Énoncé de l'exercice 1: Pouvez-vous recopier fidèlement les lignes des entrées, de celle qui contient "Focus the hidden RAILS_MASTER_KEY value box" jusqu'à celle qui contient "pos(755,276)", ces deux lignes comprises, en omettant les images ?

:: Extrait fourni ::

M. Farley a déclaré que l'entreprise a dû s'éloigner de sa stratégie initiale de VE consistant à acheter des composants sur étagère. Désormais, a-t-il dit, Ford vise à contrôler les chaînes d'approvisionnement "jusqu'aux mines" qui produisent les matériaux des batteries.

Des rivaux comme Volkswagen AG, General Motors Co et Mercedes-Benz AG poursuivent des stratégies similaires. L'année dernière, Mercedes a acquis le fabricant britannique de moteurs électriques haute performance YASA, et a réorganisé une usine près de Berlin pour produire des moteurs basés sur la technologie YASA. En mars, le constructeur allemand de voitures de luxe a ouvert une nouvelle usine en Alabama pour fabriquer des packs de batteries pour les véhicules électriques fabriqués aux États-Unis, et a déclaré qu'il allait s'associer au fabricant japonais de batteries Envision AESC pour fabriquer des cellules de batterie aux États-Unis.

"Nous allons en profondeur dans l'approvisionnement", a déclaré le directeur général de Mercedes-Benz, Ola Kaellenius, aux journalistes lors d'une séance d'information en Alabama.

UNE STRATÉGIE GAGNANTE

Les investissements des constructeurs automobiles dans les mines, les moteurs et les batteries marquent une rupture avec des décennies de transfert du contrôle du développement et de la production aux fournisseurs, qui pouvaient produire des commandes de direction, des semi-conducteurs et des composants électroniques à plus grande échelle et à moindre coût pour plusieurs constructeurs automobiles.

Dans le nouveau monde des véhicules électriques, cependant, les investisseurs ont décidé que l'approche de Tesla consistant à acheter directement les matières premières, à construire ses propres batteries et à concevoir ses propres logiciels est la stratégie gagnante. La capitalisation boursière de Tesla est repassée au-dessus de 1 000 milliards de dollars ces dernières semaines, dépassant celle de Toyota Motor Corp, Volkswagen, GM et Ford réunis.

:::
:: Entrées d'origine ::

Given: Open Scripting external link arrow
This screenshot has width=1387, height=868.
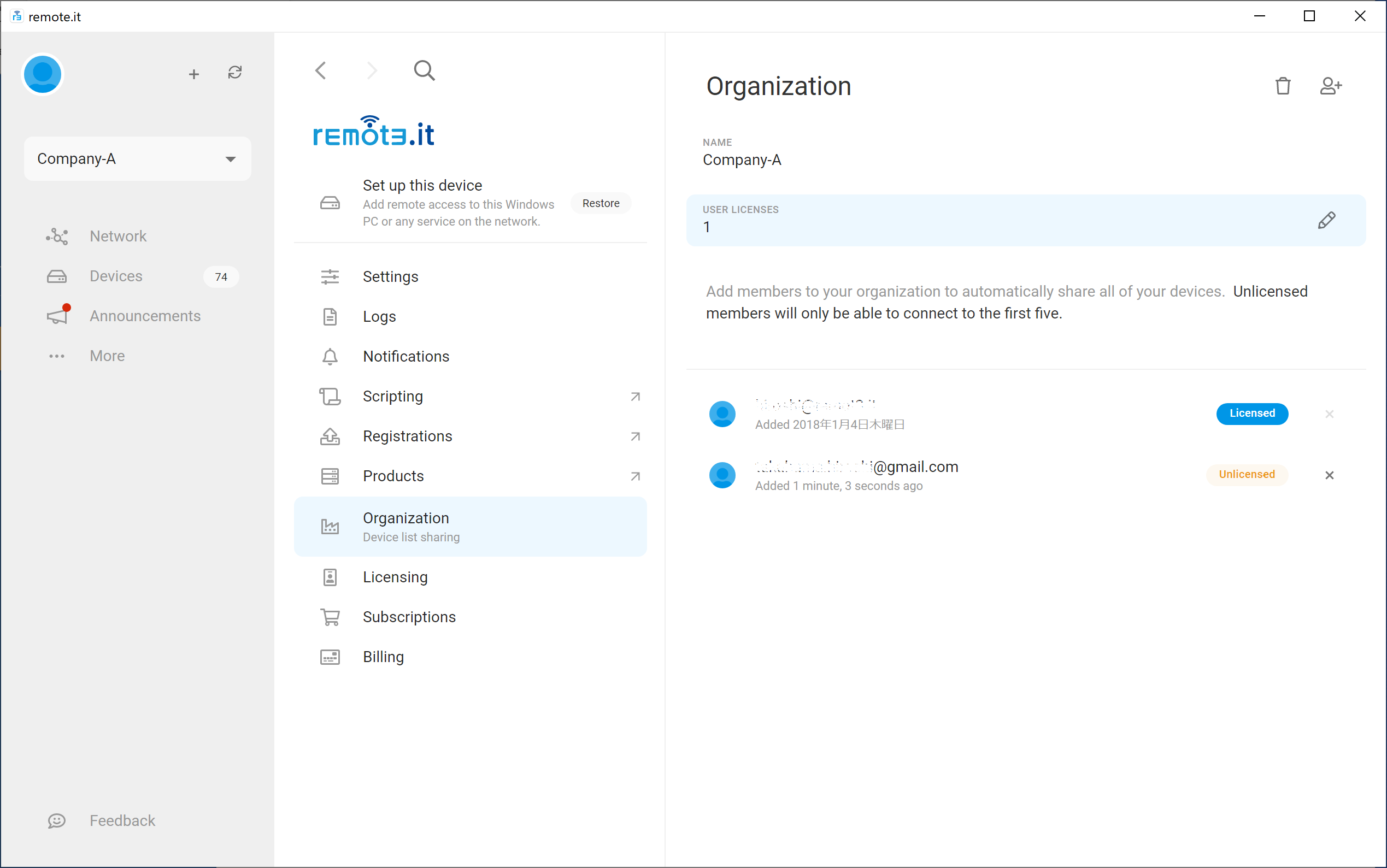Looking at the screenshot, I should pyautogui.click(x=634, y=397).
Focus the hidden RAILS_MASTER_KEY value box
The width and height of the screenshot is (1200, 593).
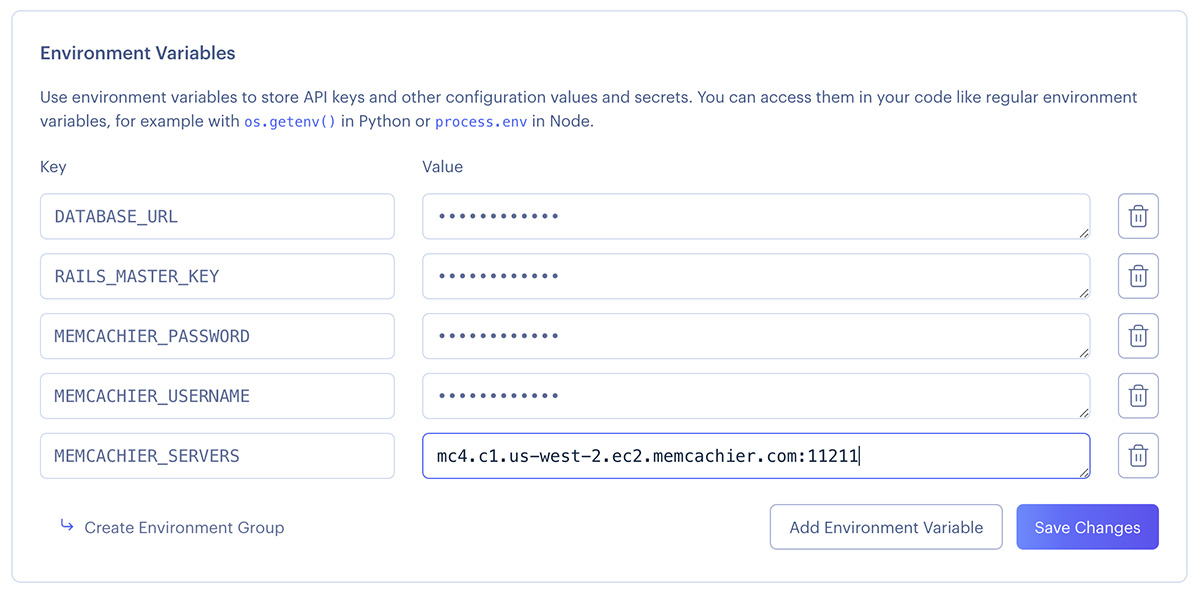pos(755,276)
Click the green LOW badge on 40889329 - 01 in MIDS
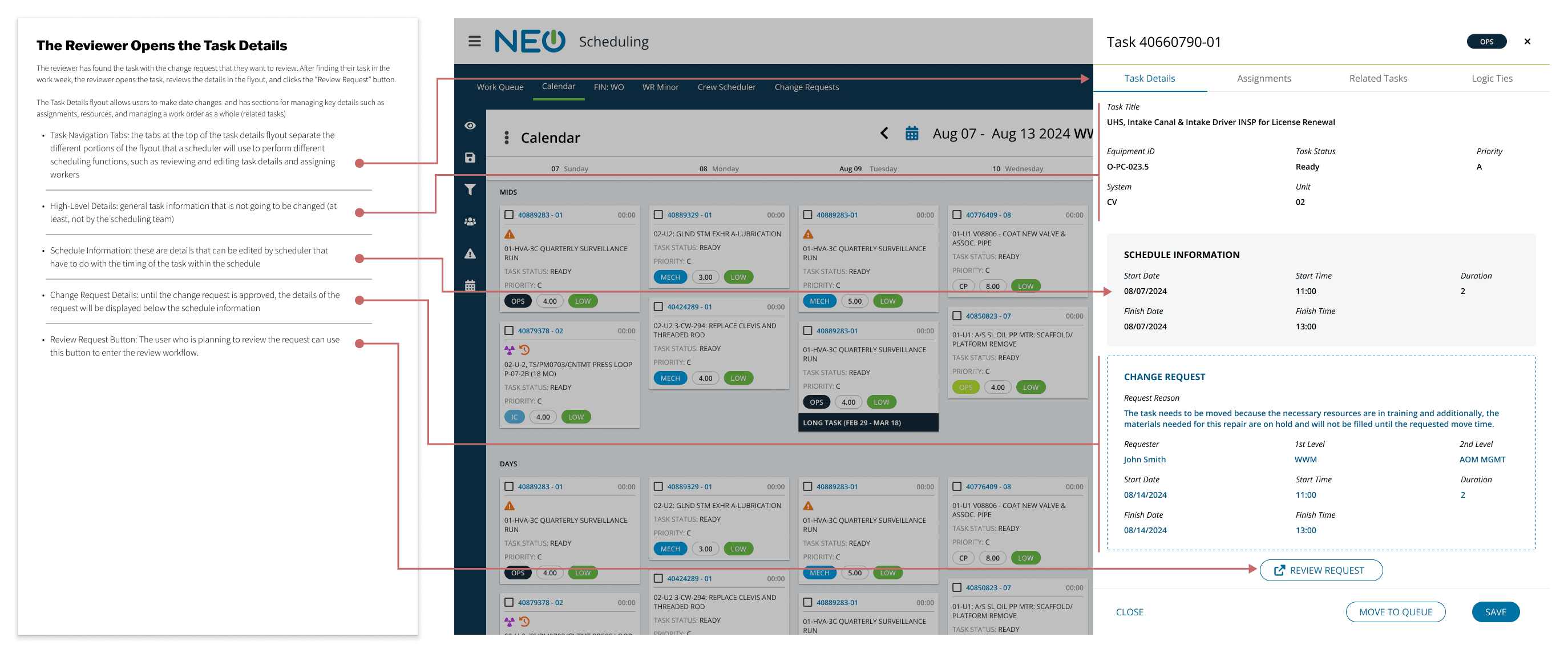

:::
:: Entrées d'origine ::

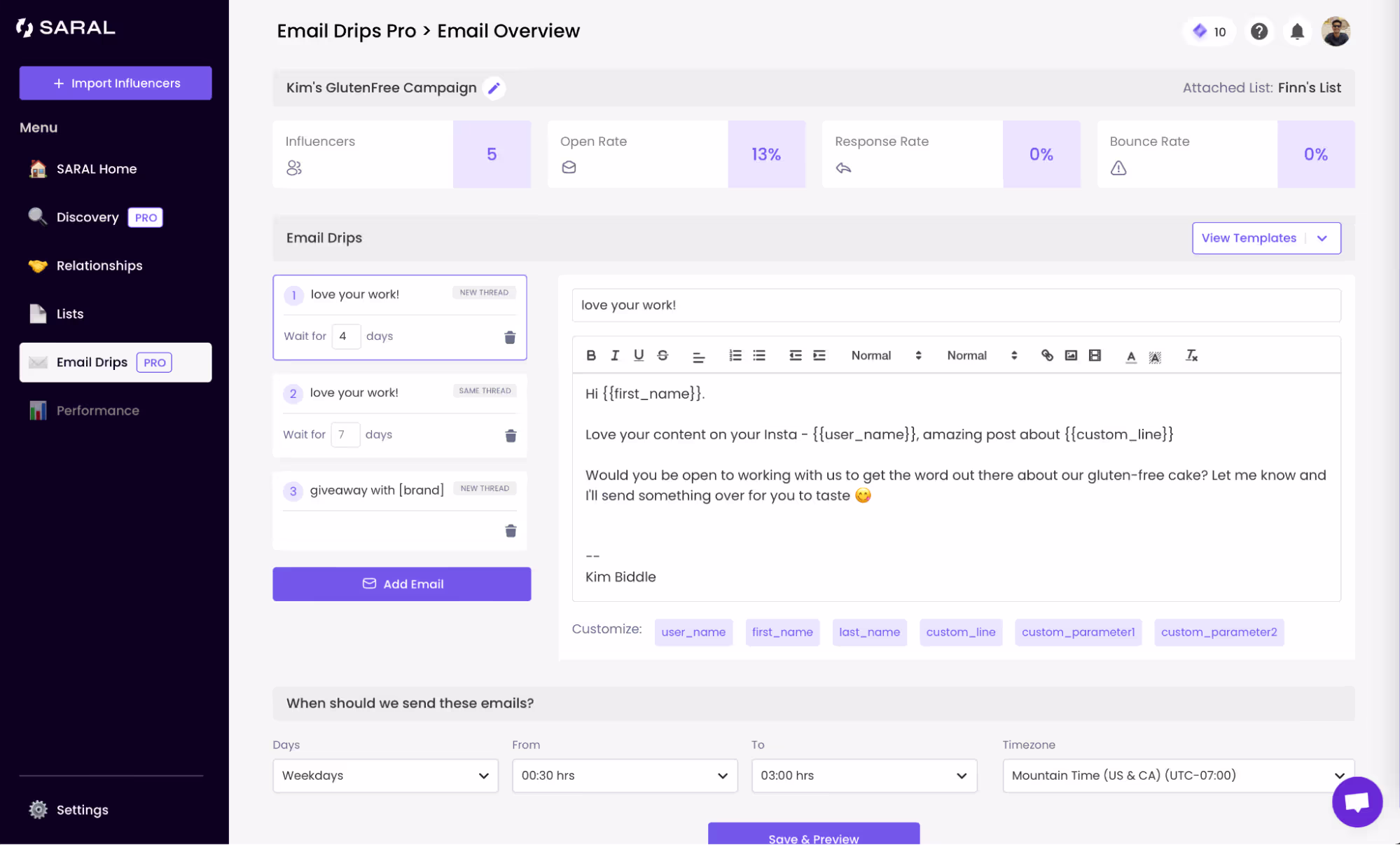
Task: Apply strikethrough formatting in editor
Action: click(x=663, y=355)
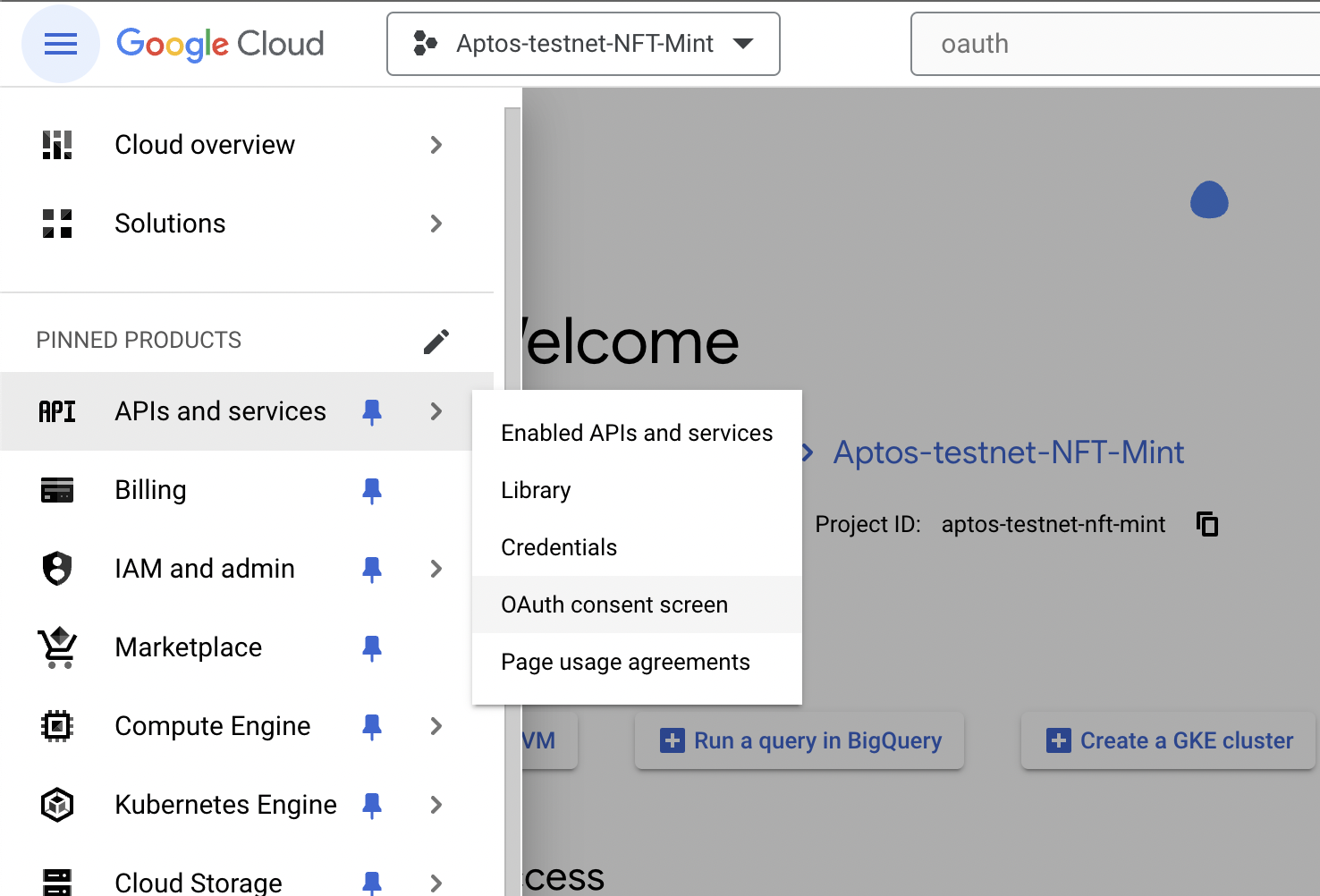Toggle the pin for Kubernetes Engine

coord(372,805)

:::
:: Entrées d'origine ::

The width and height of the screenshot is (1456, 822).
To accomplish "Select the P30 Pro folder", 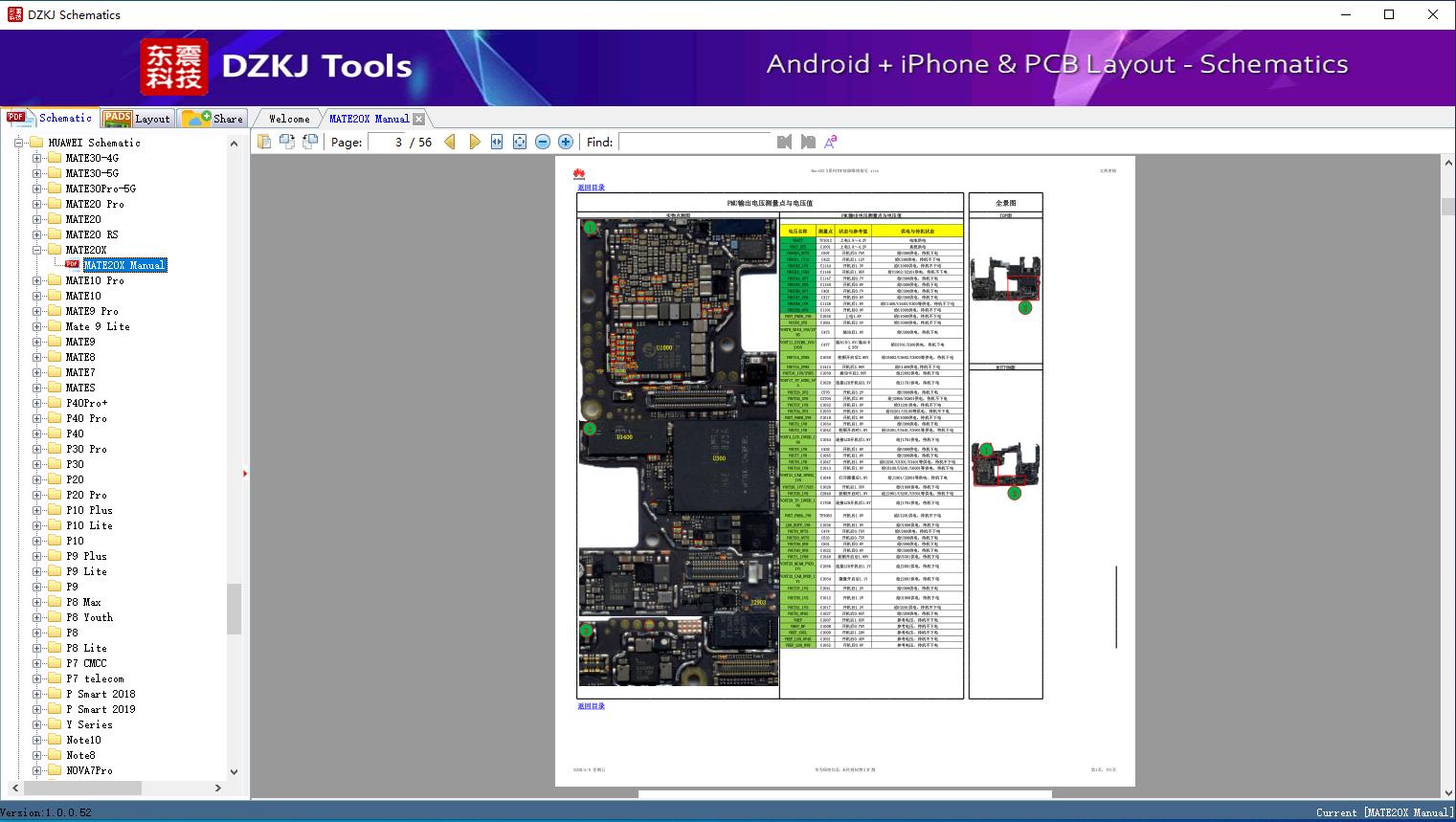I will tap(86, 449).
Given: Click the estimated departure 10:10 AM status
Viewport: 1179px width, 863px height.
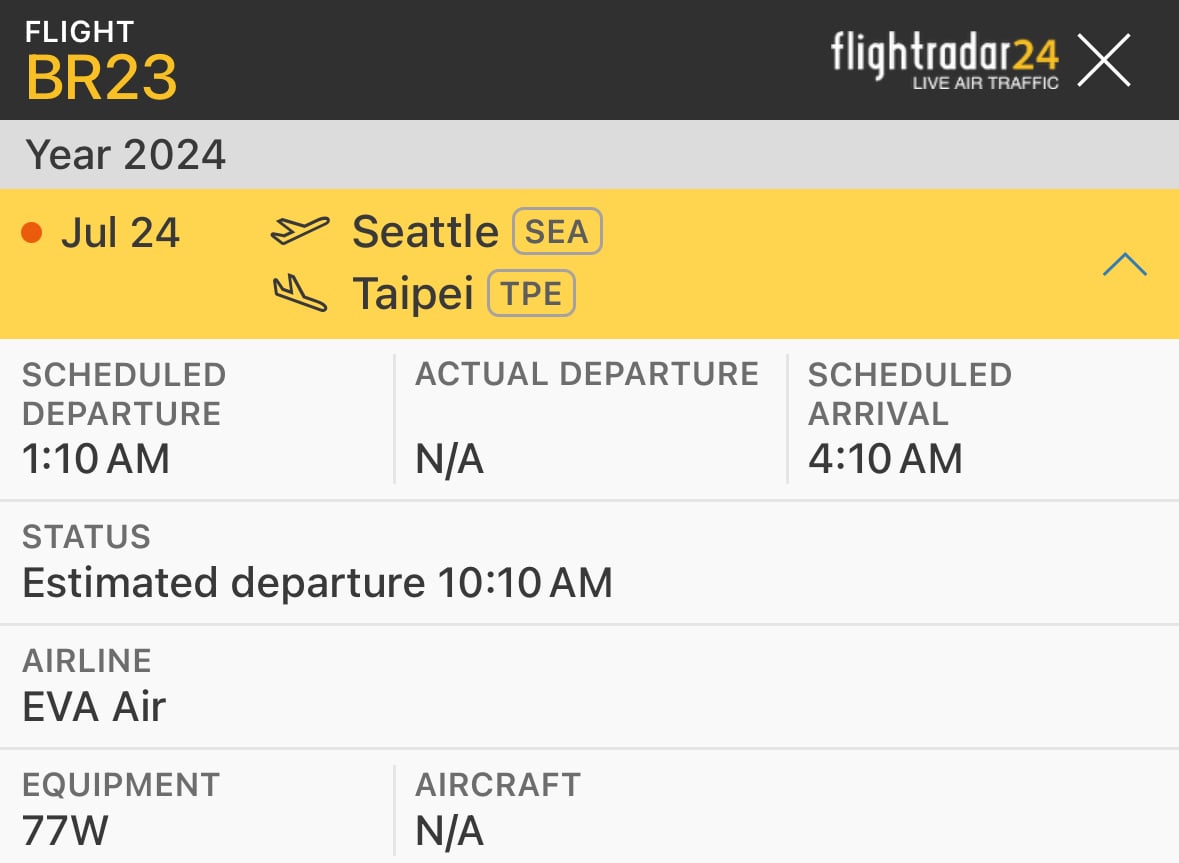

:::

Énoncé de l'exercice 2: Pouvez-vous prolonger l'extrait sur les constructeurs automobiles et l'approvisionnement pour les véhicules électriques, en reprenant après sa dernière phrase ?

Réponse attendue 1:
Focus the hidden RAILS_MASTER_KEY value box
The width and height of the screenshot is (1200, 593).
pos(755,276)

Réponse attendue 2:
"Les principaux acteurs ont compris que les véhicules électriques sont l'avenir, mais ils n'ont pas encore largement reconnu qu'ils devaient améliorer leur jeu en termes de moteurs, de transmissions, de technologies de batteries, d'onduleurs et de groupes motopropulseurs électriques", a déclaré Peter Rawlinson, PDG de la start-up de VE Lucid Group Inc, dans une interview accordée à Reuters. Rawlinson était auparavant vice-président de l'ingénierie des véhicules chez Tesla.

Entre les années 1970 et les années 2010, la part de la propriété intellectuelle détenue par les constructeurs automobiles dans leurs véhicules a diminué de 90 % à 50 %, selon l'analyste Sam Abuelsamid de Guidehouse Insights.

Cela signifie que de nombreux constructeurs automobiles n'avaient pas l'expertise interne en ingénierie pour développer leurs propres plateformes de véhicules électriques, leurs groupes motopropulseurs et leurs packs de batteries lorsque le pionnier des VE, Tesla, a montré que ses voitures à intégration verticale étaient un succès auprès des consommateurs.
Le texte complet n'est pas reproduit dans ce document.